Educação pode ir a greve nacional contra volta às escolas sem condições sanitárias

Live da última segunda-feira, 3 de agosto, debateu risco para pais, alunos e professores de um retorno às aulas enquanto não há controle da pandemia.

Os riscos para a saúde das crianças, pais e outros familiares e profissionais da educação com o retorno das aulas presenciais enquanto não há sinas de controle da pandemia foram debatidos durante a 41ª live do Sintrajud que aconteceu na última segunda-feira, 3 de agosto.  A transmissão aconteceu no  Facebook e no YouTube, e teve a presença das professoras Flavia Bischain, da rede estadual e diretora licenciada da Apeoesp, e Sirlene Maciel, docente Centro Paula Souza. As duas educadoras integram a Secretaria Nacional Executiva da CSP-Conlutas, central sindical à qual o Sintrajud é filiado.
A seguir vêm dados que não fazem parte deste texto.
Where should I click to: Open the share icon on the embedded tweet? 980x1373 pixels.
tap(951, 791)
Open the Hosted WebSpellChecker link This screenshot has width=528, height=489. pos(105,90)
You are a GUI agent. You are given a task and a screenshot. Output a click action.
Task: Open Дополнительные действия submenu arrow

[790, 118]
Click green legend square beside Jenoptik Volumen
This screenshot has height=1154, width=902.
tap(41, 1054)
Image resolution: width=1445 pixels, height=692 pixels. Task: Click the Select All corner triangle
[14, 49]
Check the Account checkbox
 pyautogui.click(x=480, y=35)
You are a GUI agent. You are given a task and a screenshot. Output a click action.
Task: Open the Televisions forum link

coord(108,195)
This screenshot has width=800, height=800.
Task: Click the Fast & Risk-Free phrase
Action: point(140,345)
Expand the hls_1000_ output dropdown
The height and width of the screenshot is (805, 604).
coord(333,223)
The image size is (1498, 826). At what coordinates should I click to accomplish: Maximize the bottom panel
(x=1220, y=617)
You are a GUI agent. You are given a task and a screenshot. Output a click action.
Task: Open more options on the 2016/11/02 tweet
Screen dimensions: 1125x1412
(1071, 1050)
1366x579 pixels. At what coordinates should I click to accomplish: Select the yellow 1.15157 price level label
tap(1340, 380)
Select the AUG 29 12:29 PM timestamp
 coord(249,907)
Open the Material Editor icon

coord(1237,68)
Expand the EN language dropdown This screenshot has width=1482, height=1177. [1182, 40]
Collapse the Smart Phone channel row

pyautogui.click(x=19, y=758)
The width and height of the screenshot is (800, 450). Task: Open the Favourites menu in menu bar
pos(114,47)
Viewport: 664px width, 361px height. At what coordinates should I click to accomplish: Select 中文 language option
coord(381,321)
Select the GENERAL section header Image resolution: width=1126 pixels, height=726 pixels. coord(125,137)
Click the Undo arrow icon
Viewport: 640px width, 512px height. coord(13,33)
Seguindo com o “Plano São Paulo”, o governador João Doria determinou o retorno às aulas a partir do dia 8 de setembro. A medida vale para as redes pública e privada, da educação infantil até o ensino superior, e preocupa pais e professores devido ao risco de contágio no momento em que ainda não há controle da pandemia. Em junho, mês em que foi colocada em prática a flexibilização do isolamento e a reabertura de comércios e serviços, a média diária de óbitos em São Paulo foi de 263 pessoas.

“Não existe condição sanitária de reabertura das escolas e de flexibilização da quarentena no geral, principalmente considerando que a maioria das escolas públicas não têm sequer papel higiênico ou sabonete líquido para lavar as mãos”, afirmou Flávia Bischain.

As professoras explicam que, além da falta de estrutura nas escolas, o governo estadual tenta responsabilizar professores e alunos pelos equipamentos de segurança individual. “O protocolo do João Dória não garante sequer a máscara, e a proposta é que cada funcionário e estudante tenha que arcar com sua própria máscara, garantindo a troca a cada duas horas”, destacou Sirlene Maciel.

Para as docentes, o retorno às escolas poderá tornar-se um grave problema de saúde pública, na medida que aprofunda a pandemia. “Reabrir as escolas é expor ainda mais a população ao risco de morrer. Não é perigoso apenas para a comunidade escolar, as crianças podem virar transmissoras assintomáticas e causar um aumento de casos e mortes em suas famílias”, ressaltou Flávia.

Na opinião da professora Sirlene Maciel, o retorno não responde à necessidade pedagógica, trata-se de mais um passo na tentativa de retornar todas as atividades como se houvesse normalidade. “O que está primando no país é aquela primeira fala do Bolsonaro que chamava a pandemia de ‘gripezinha’. O que eles querem é colocar as vidas dos trabalhadores em risco para garantir os lucros dos grandes empresários da educação”, disse a professora.

Segundo a pesquisa do Datafolha realizada em junho, 76% dos brasileiros concordam que as escolas devem continuar fechadas. Em nota, a Confederação Nacional dos Trabalhadores em Educação (CNTE) orientou aos sindicatos realizar greves em caso de retorno às aulas. “Se os governos insistirem em abrir as escolas, será preciso fazer uma greve nacional da educação, uma greve sanitária em defesa das nossas vidas, somente nossa pressão e luta será capaz de fazer eles recuarem”, afirmou Flávia.

Na opinião da diretora do Sintrajud Inês Leal, a política de retorno às atividades normais é genocida. “Precisamos levar em consideração que o que está em jogo neste momento é a vida das pessoas, por isso é importante a unificação dos trabalhadores neste momento em defesa das nossas vidas. Não está mais em jogo salário ou direitos, é a nossa vida”, finalizou Inês.

NOTA DA EDIÇÃO: Nesta sexta-feira (7), o governador João Doria anunciou o adiamento da volta às aulas presenciais no estado para 7 de outubro – importante vitória da mobilização de educadoras, educadores e famílias.